Renaud partagera l’affiche avec Johnny Hallyday, Gérard Depardieu et Harvey Keitel! «Moi, je serai un tueur… sympathique.»
BOUCAN D’ENFER
«Boucan d’Enfer» (Virgin), sublimement illustré par le navigateur Titouan Lamazou, en vente dès le 28 mai.
«Toi tu me quittes sans rigoler (…) Les gens me parlent d’autre chose/ Y’en a pas un qui m’aid’ra à pleurer», chantait Renaud dans «Soleil immonde», sur un texte de Coluche. Presque vingt ans après, ces paroles ont une désagréable odeur de vécu. La majorité des titres de «Boucan d’Enfer» illustrent en effet ses amours défuntes, ses désillusions, son mal-être.

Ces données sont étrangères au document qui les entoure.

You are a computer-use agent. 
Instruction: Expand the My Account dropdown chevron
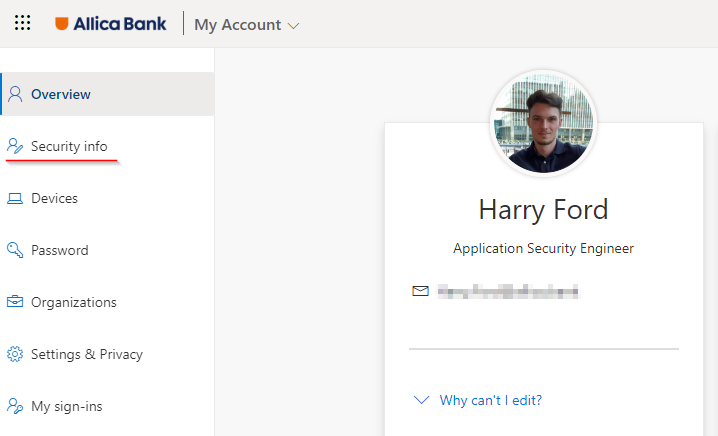click(x=294, y=26)
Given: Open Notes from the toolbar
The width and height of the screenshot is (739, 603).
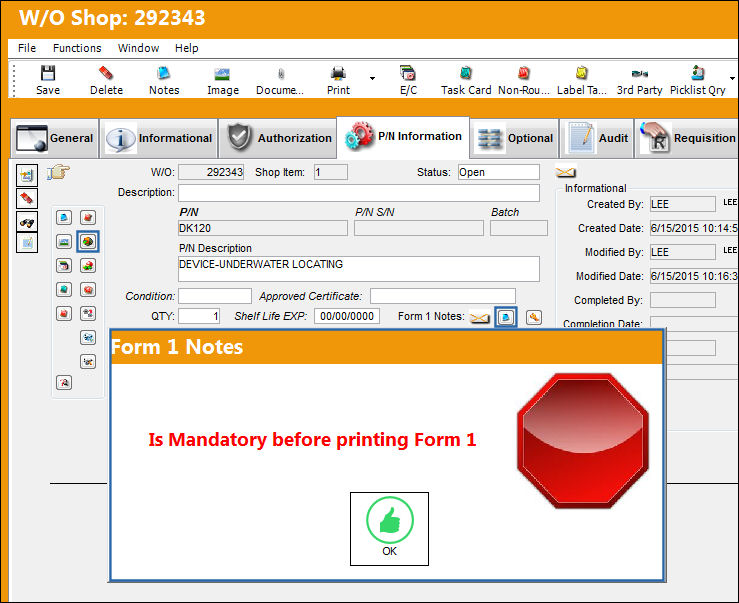Looking at the screenshot, I should pyautogui.click(x=164, y=74).
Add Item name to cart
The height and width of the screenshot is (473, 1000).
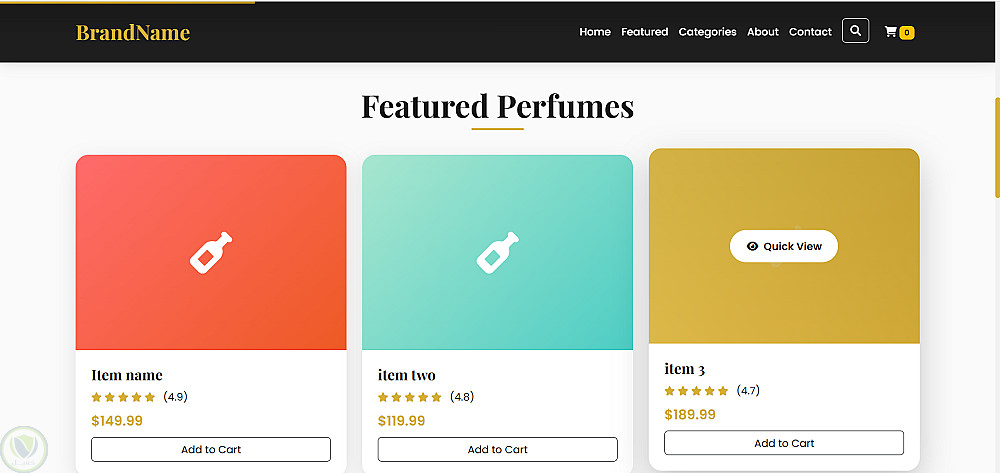tap(211, 449)
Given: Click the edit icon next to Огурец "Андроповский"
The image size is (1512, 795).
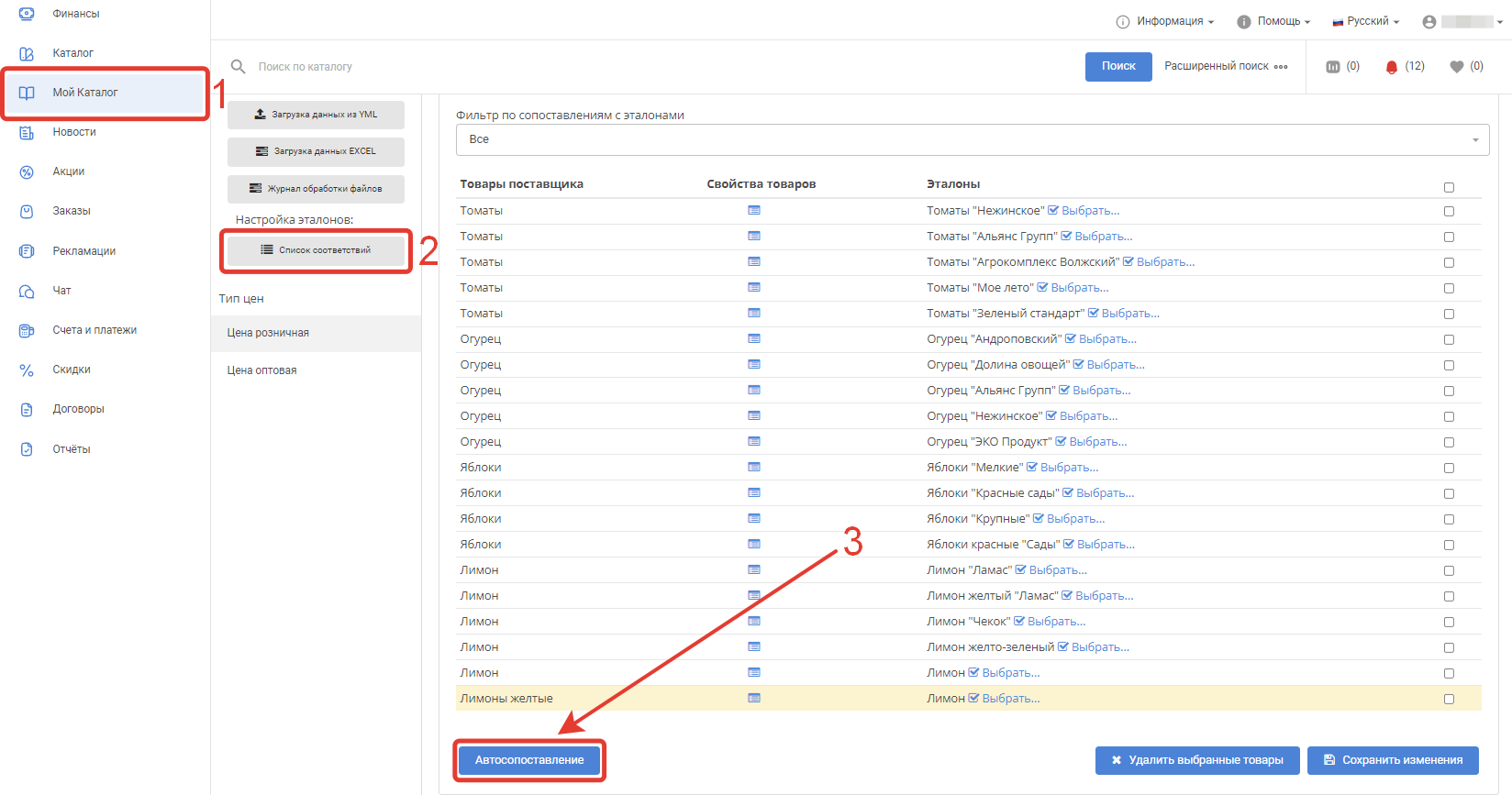Looking at the screenshot, I should 1070,339.
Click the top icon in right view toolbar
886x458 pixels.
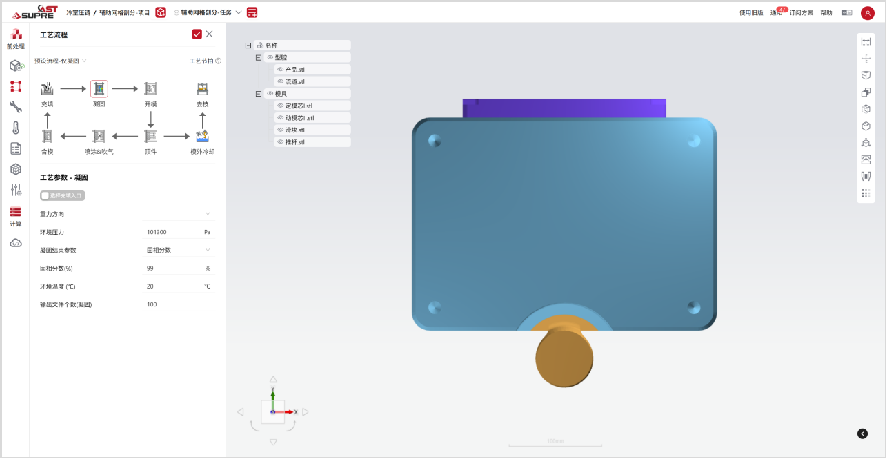click(x=866, y=41)
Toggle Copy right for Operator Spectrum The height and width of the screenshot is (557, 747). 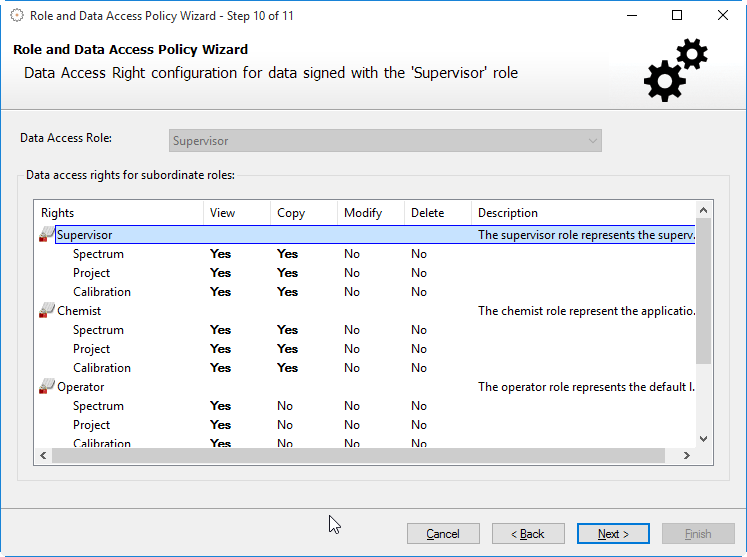click(285, 406)
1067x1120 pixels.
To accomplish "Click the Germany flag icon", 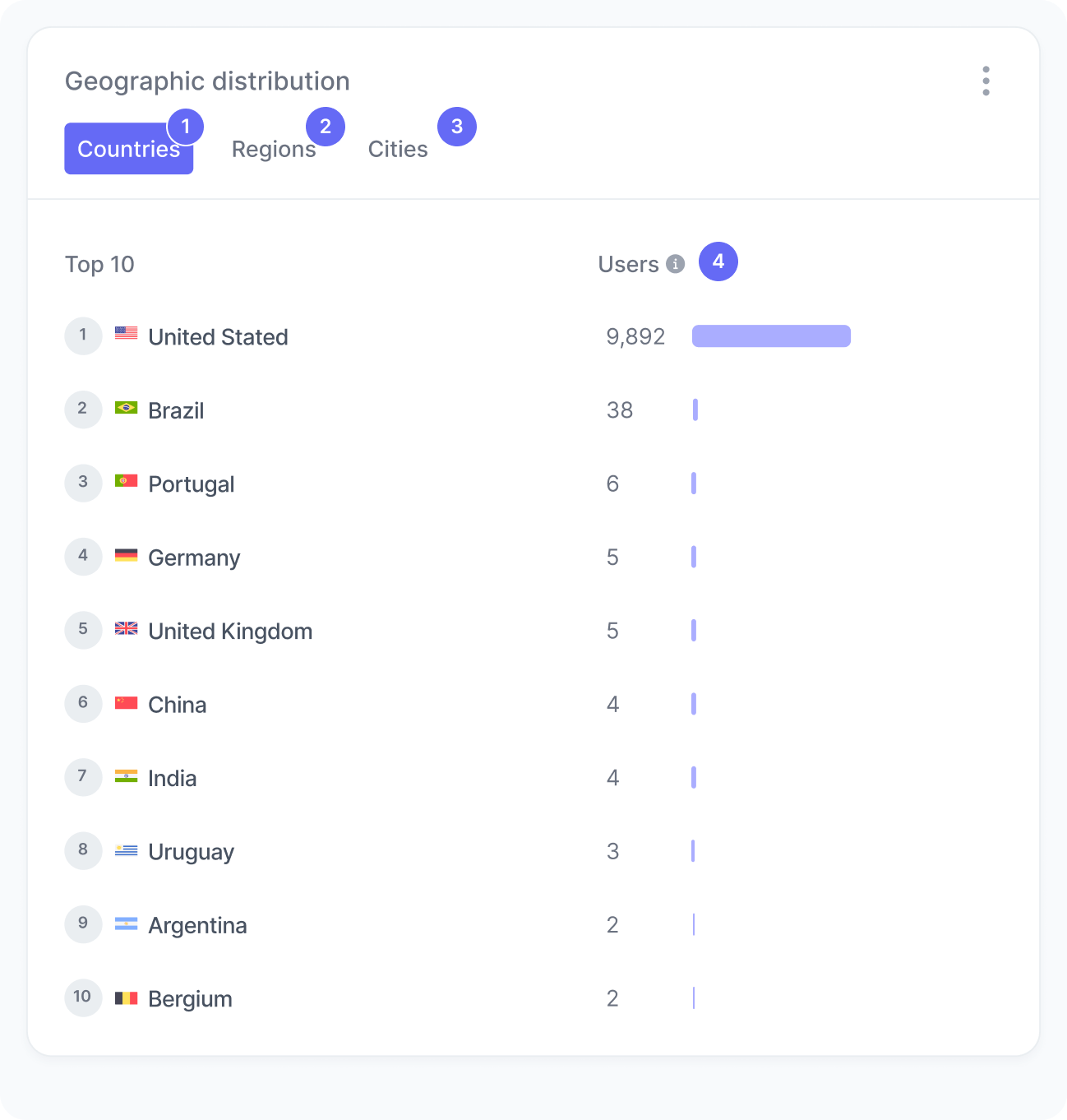I will pyautogui.click(x=126, y=553).
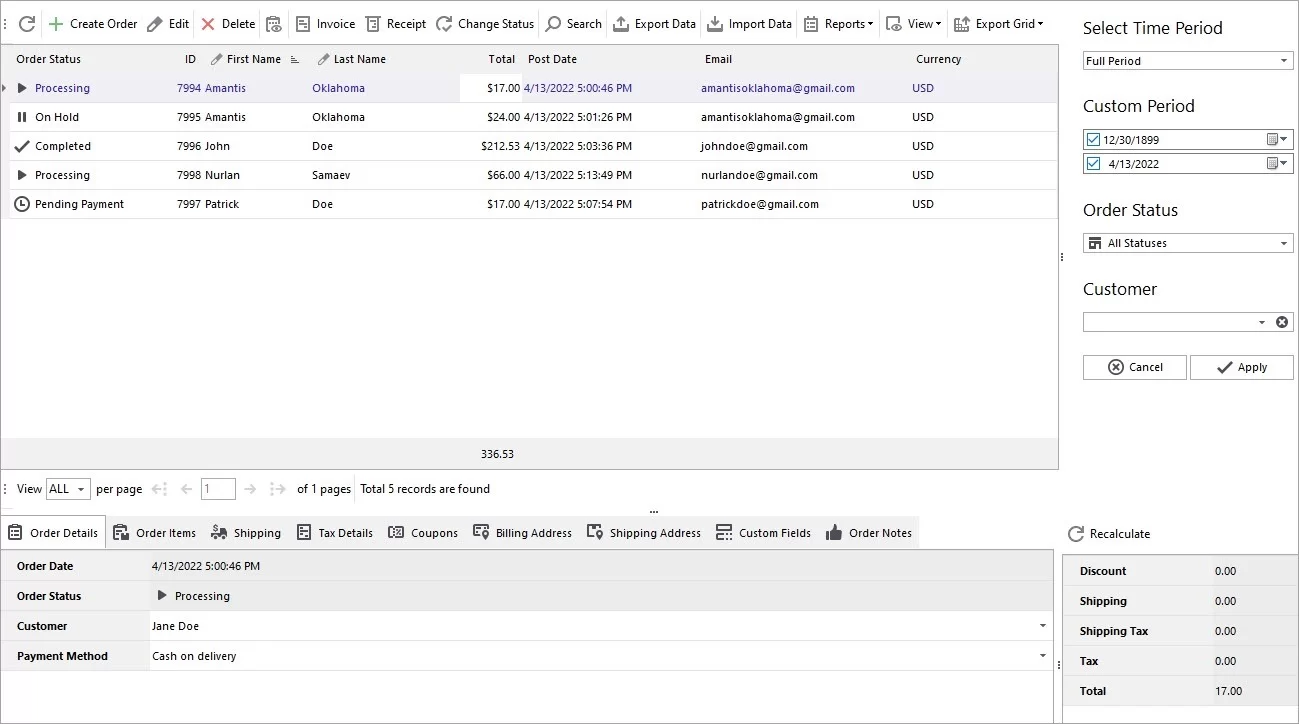The width and height of the screenshot is (1299, 724).
Task: Start an Import Data operation
Action: pyautogui.click(x=749, y=23)
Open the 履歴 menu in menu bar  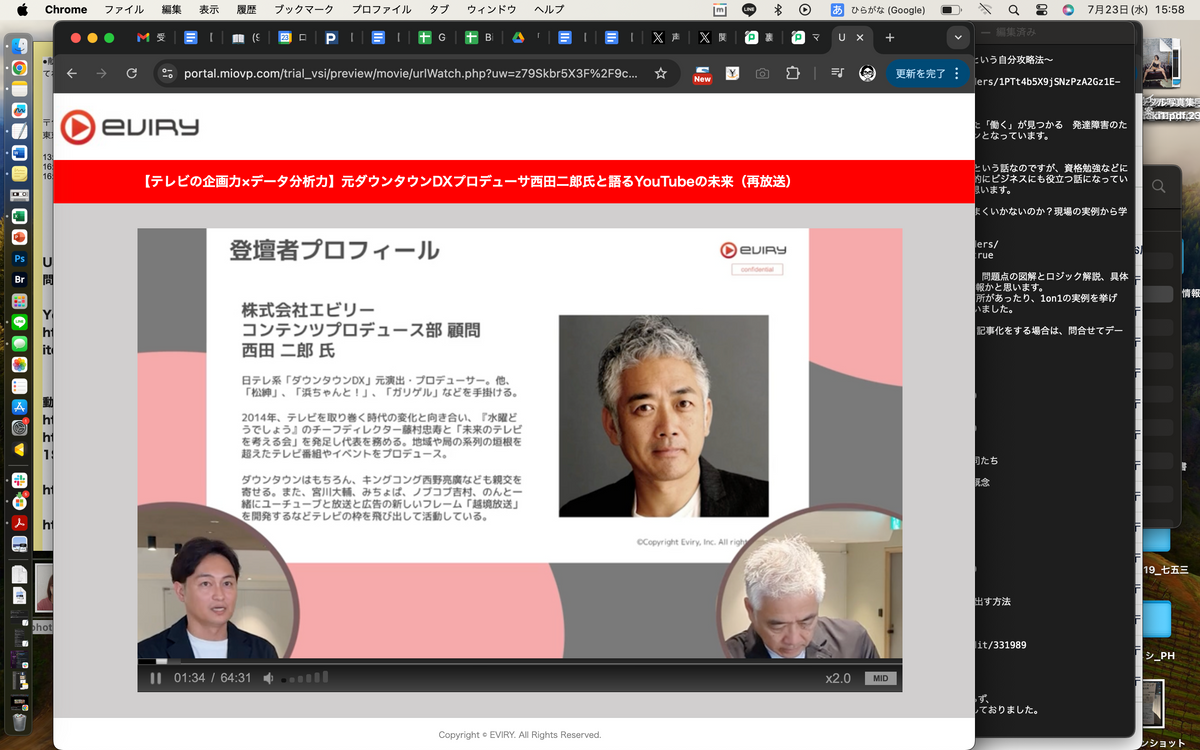pyautogui.click(x=247, y=10)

Bien sûr, les «nullos de la Bande FM», les «animateurs blaireaux», les «Loft Story» et autres «Star Academy» se prennent quelques coups de griffe. Bien sûr, un petit vieux de banlieue n’a comme trésor que son nain de jardin, et Bernard-Henri Lévy («La suffisance est son métier»…) n’en sort pas indemne. Bien sûr deux vies «pulvérisées sur l’autel de la violence éternelle» («Manhattan-Kaboul», un splendide duo avec Axelle Red) ou une ode au chien de Mitterrand nous prouvent que Renaud n’a pas passé sept ans à se regarder le nombril.
Mais avec «Cœur perdu», «Tout arrêter…», «Boucan d’Enfer» ou «Docteur Renaud, Mister Renard» (un autoportrait acide), ce sont les bleus à l’âme et au corps qui donnent leur teinte à l’album.
La voix n’est plus ce qu’elle était (trop de fumée est passée par là), mais les textes et les douces mélodies sont splendides. Résultat: un album un peu déprimant et infiniment touchant. Noir et lumineux à la fois.